Level One – Business or Conceptual Data Model

Sometimes referred to as a conceptual data model, or subject area model, is the overall logical structure of the high-level data categories. It presents a formal representation of the data classes needed to run the enterprise. The business model is the product of an enterprise-wide planning effort and reflects in broad terms the target data architecture. The level-one model often contains anchor or core data entities, and does not contain data attributes. An entity is a classification or category of data addressing such things as Person, Place, Thing, Event, or Concept of Interest to the enterprise. Data attributes are atomic level data items that describe the characteristics of data entities; for example the Patients subject area's core entity is Patient, and a data attribute of the patient entity could be Patient Identification Number; the Providers subject area core entity is Provider, and a data attribute of the provider data entity could be Provider Identification Number. Note that subject areas are stated in the plural form, while entities and attributes are stated in the singular form.

Level Two – Logical Data Model

The LDM is a detailed and structured representation of the business view of data resulting from comprehensive, broad-based data analysis.

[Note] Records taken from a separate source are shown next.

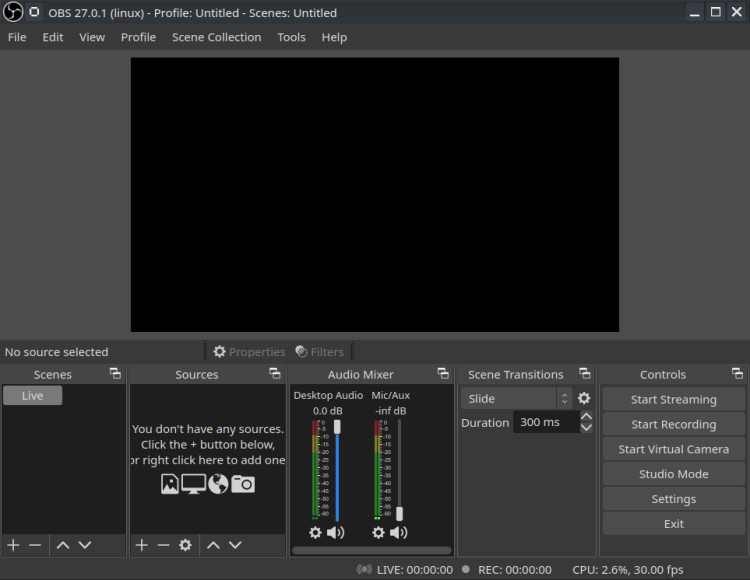
Task: Open source properties gear in Sources panel
Action: click(x=185, y=545)
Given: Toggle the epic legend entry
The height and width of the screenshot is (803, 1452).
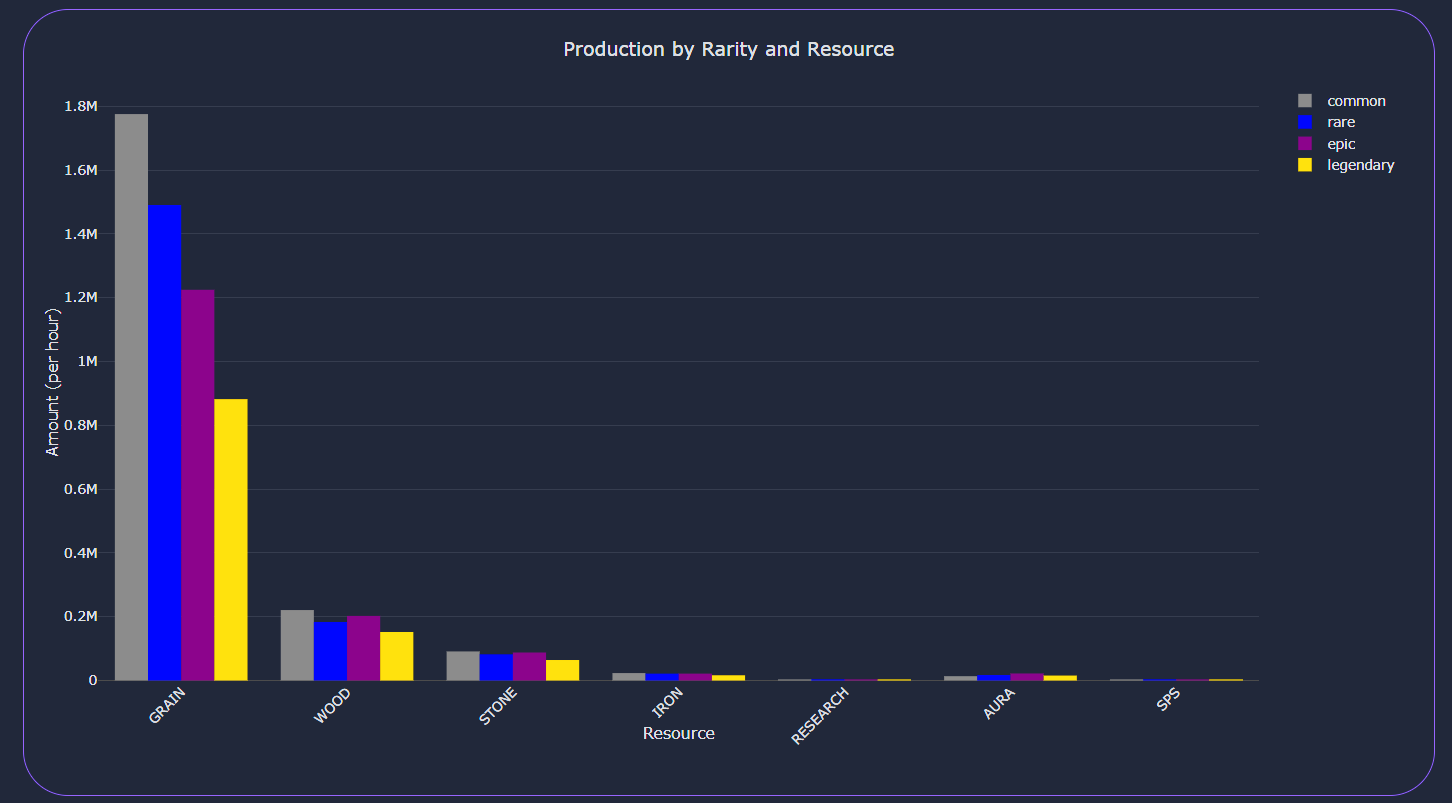Looking at the screenshot, I should tap(1341, 144).
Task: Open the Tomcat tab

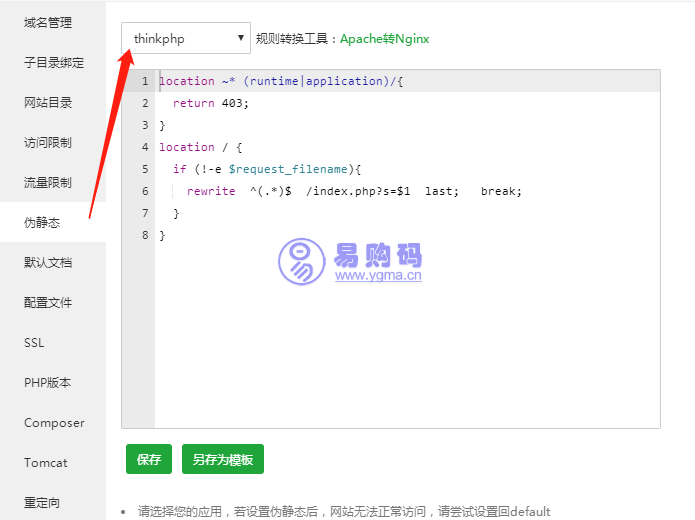Action: 46,462
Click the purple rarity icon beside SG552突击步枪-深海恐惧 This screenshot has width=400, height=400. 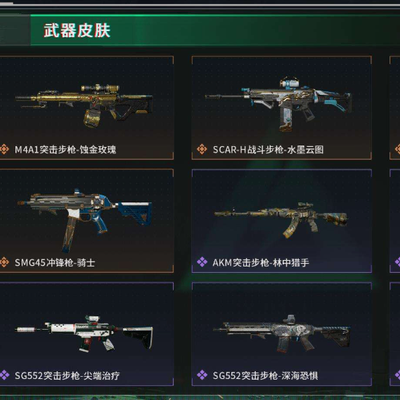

It contains the entities, their attribute identifiers (primary keys), and the relationships between them, an Entity-Relationship-Diagram, and supporting textual documentation. The level-two model is normalized to 3rd Normal Form, i.e., each entity contains a set of elemental or atomic level data attributes that fully describe, and are specific to, that entity and that entity alone. It includes the definitions for each object in the model, and is independent of any specific database management system.

Level Three – Preliminary Physical Database Model

Level three is the first transformation of the logical model to a physical database design. It includes the primary keys for each entity. It identifies relationships between related entities in the form of migrated foreign keys. It defines data format and functional dependencies. It includes some de-normalization and some over-normalization, and is the first step in supporting business User Views or query profiles. In the case of the healthcare LDM, it also supports the reporting requirements of most industry standards.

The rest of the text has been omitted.